Lumish was represented by attorneys Mitch Danzig and Evan Nadel of Mintz Levin. The representation was arranged through the StandWithUs Saidoff Legal Department of the pro-Israel StandWithUs group.
The cases were scheduled for a hearing on October 19 on the request for injunctive relief. That request had close to zero chance of success because Assil was trying to suppress constitutionally protected speech, and also was asking the court to engage in a prior restraint of speech by Lumish on his blog.
Legal Insurrection has learned that the case against Lumish and the two other protesters has been dismissed by Assil, as reflected on the Court dockets.
The dismissal came after Mintz Levin, on behalf of Lumish, served notice on Assil’s lawyer of an intent to invoke the California anti-SLAPP statute.
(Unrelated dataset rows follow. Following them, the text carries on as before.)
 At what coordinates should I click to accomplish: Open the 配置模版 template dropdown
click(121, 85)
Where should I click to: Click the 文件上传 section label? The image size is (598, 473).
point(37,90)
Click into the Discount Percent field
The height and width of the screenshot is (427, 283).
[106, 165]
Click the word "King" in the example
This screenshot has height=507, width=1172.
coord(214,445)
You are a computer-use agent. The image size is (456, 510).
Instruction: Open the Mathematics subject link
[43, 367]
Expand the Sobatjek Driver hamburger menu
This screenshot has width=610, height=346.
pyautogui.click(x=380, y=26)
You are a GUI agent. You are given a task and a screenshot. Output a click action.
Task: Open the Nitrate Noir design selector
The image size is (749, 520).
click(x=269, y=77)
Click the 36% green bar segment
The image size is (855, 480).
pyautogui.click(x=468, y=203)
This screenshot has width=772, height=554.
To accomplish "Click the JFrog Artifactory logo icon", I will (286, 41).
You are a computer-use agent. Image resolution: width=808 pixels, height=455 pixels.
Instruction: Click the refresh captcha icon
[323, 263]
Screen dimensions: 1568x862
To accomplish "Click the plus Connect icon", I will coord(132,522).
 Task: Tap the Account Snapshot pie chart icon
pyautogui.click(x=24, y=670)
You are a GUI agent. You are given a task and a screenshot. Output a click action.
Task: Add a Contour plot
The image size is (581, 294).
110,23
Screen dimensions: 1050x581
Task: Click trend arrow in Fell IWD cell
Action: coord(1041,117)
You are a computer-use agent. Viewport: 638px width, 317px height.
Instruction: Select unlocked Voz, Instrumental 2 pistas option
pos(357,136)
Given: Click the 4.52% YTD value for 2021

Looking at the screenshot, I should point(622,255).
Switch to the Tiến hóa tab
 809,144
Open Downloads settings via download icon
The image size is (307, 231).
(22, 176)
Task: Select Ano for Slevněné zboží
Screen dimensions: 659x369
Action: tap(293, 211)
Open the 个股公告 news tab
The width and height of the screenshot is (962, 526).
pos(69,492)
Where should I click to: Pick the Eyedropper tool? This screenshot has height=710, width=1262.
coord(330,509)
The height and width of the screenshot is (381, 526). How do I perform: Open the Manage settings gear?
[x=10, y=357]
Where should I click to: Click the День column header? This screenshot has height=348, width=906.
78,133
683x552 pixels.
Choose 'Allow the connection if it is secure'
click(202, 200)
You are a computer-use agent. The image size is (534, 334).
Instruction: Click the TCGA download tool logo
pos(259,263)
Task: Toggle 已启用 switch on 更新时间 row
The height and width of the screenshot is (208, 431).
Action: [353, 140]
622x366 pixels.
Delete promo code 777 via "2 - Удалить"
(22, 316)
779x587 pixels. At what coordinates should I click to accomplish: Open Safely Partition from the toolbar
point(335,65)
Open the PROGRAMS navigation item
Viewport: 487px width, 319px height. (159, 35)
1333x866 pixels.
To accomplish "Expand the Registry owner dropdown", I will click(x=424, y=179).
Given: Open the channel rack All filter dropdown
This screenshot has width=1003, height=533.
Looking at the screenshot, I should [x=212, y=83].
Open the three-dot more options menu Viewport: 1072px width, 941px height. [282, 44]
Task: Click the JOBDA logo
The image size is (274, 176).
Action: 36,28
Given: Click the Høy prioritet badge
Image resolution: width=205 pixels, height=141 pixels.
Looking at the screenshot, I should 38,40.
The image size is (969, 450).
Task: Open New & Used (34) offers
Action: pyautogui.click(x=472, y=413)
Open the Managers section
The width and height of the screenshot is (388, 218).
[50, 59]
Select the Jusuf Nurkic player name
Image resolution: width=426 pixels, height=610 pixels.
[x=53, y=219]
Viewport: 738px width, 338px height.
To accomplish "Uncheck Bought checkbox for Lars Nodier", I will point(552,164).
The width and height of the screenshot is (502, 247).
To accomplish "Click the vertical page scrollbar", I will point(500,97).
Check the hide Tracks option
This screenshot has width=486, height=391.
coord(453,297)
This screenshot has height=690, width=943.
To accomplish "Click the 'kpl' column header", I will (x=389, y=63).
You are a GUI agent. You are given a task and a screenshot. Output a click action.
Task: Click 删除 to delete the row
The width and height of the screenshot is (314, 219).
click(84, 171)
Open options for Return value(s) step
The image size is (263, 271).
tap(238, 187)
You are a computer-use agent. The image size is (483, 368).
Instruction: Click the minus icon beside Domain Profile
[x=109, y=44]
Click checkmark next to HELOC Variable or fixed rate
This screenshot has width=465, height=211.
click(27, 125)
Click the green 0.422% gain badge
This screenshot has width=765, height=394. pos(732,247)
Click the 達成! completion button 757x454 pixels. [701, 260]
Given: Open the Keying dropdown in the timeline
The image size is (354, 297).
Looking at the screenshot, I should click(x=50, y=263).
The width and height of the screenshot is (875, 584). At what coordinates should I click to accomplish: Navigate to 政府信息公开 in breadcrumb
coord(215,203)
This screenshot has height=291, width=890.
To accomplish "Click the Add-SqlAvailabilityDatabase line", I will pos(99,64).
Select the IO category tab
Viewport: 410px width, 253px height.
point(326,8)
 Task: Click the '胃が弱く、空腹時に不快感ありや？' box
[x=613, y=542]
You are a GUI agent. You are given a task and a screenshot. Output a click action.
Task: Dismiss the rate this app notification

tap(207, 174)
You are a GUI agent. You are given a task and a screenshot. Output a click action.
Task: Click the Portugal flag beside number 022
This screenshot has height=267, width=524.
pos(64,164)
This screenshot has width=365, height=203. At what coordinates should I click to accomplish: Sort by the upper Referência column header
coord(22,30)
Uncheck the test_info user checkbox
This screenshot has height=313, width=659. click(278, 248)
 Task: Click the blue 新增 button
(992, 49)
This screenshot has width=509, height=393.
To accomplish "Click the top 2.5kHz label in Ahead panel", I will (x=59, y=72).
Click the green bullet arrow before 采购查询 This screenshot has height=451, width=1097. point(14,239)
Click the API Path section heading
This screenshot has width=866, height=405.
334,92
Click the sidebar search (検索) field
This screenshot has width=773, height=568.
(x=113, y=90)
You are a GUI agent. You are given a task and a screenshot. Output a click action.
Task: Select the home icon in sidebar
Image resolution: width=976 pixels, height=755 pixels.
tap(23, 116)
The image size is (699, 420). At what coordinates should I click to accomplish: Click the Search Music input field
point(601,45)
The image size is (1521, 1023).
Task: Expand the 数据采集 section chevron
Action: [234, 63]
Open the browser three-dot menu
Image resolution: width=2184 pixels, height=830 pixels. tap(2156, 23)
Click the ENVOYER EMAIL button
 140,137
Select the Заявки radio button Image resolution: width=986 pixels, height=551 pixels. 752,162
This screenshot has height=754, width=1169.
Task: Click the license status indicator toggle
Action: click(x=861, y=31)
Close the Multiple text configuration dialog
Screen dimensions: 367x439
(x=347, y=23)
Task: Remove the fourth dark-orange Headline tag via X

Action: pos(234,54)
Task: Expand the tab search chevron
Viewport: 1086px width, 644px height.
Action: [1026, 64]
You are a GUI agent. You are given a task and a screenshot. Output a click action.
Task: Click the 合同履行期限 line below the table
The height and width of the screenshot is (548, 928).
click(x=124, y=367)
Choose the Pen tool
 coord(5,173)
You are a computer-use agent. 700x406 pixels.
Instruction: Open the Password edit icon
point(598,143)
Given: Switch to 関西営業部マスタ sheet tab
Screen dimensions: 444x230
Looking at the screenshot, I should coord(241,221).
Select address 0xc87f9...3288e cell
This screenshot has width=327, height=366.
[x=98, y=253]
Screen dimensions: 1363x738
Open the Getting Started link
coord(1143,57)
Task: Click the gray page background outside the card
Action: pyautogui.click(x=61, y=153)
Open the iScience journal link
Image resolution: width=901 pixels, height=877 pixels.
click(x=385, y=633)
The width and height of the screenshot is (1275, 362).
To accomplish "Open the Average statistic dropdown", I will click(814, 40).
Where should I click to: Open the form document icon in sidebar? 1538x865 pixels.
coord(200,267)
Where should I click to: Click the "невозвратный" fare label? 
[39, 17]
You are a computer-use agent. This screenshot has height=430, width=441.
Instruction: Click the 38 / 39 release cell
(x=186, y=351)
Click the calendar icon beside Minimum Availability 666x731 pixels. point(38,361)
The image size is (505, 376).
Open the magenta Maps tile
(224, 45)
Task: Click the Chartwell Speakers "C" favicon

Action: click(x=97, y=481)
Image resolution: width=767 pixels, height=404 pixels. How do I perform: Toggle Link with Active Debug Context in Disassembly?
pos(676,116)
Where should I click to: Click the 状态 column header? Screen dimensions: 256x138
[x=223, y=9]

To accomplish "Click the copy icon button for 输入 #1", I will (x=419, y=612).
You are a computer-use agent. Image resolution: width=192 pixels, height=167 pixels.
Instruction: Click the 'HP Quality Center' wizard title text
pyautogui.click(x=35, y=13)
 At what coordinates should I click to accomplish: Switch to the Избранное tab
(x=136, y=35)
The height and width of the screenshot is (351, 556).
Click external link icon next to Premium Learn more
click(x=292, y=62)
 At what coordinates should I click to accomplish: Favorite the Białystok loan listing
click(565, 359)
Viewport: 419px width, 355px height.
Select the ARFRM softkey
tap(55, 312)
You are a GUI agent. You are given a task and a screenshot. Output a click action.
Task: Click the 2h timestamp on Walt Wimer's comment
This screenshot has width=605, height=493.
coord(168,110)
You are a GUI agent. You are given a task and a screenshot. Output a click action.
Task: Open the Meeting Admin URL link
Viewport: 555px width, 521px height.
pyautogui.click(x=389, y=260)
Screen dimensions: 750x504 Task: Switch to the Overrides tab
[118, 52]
That statute, similar to anti-SLAPP statutes in many other states, provides an early means of dismissal for lawsuits brought to silence constitutionally protected speech on matters of public controversy, such as the mural in Reem’s Bakery honoring a terrorist. If the judge found the anti-SLAPP statute applied, Assil would have had to pay the defendant’s attorney’s fees and costs.
Faced with the legal reality that the attempt to use a lawsuit to silence protected speech could boomerang and force Assil to pay the protesters’ legal fees, Assil dropped the cases.
Mintz Levin declined to comment at this time. Yael Lerman, Director, StandWithUs Saidoff Legal department, provided the following statement: “We are thrilled for the Respondents that this meritless lawsuit was dismissed and especially proud of our partnership on this case with the Mintz Levin law firm. This is a prime example of what can be achieved when we partner with pro-bono attorneys to help those in need.”
Faith Meltzer, one of the protesters who was not named in the lawsuits, provided the following statement:
“I was relieved to hear that Reem Assil has dropped the spurious accusations, and I am profoundly grateful for the counsel and advice we received from attorneys and scholars across the nation, who recognized Assil’s actions for what they were – an attack on all of our rights to lawful assembly and free speech.”
Lawfare by anti-Israel groups and activists is an increasing threat used to suppress pro-Israel opinion.
That Assil had to drop the case represents a significant victory not just for the defendants, but for the rights of Israel supporters to exercise their constitutional rights without fear of litigation.
UPDATE 10-11-2017: Mintz Levin provided the following statement:
The lawsuit against Mr. Lumish has been dismissed by the plaintiff, Reem Assil. Early yesterday morning, we provided notice to Ms. Assil’s counsel that we were going to appear in court ex parte on Wednesday to adjust certain pending case dates because we would be filing later that day – on behalf of Mr. Lumish – a motion to strike Ms. Assil’s case as a Strategic Lawsuit Against Public Participation (“SLAPP” suit) designed to chill Mr. Lumish’s exercise of his free speech rights. A few hours later, while we were waiting for the Court to provide a hearing date for our Anti-SLAPP motion, we received word from the Court of the plaintiff’s voluntary dismissal.
Because Ms. Assil’s lawsuit against Mr. Lumish was precisely the type of effort to use the courts to try to obtain a content-based prior restraint on political speech, which California law does not countenance, we are very pleased that Mr. Lumish is no longer facing the burden of having to deal with such an action and attempt to intimidate him and others from engaging in peaceful protest. In light of the time and effort that we were required to invest in order to vindicate Mr. Lumish and to stand up for his free speech rights, we are considering the possibility of recovering defense fees and costs from Ms. Assil and/or her counsel in connection with this action and with their effort to silence protest against Ms. Assil’s own political speech and choice to use her restaurant to honor a convicted murderer and terrorist.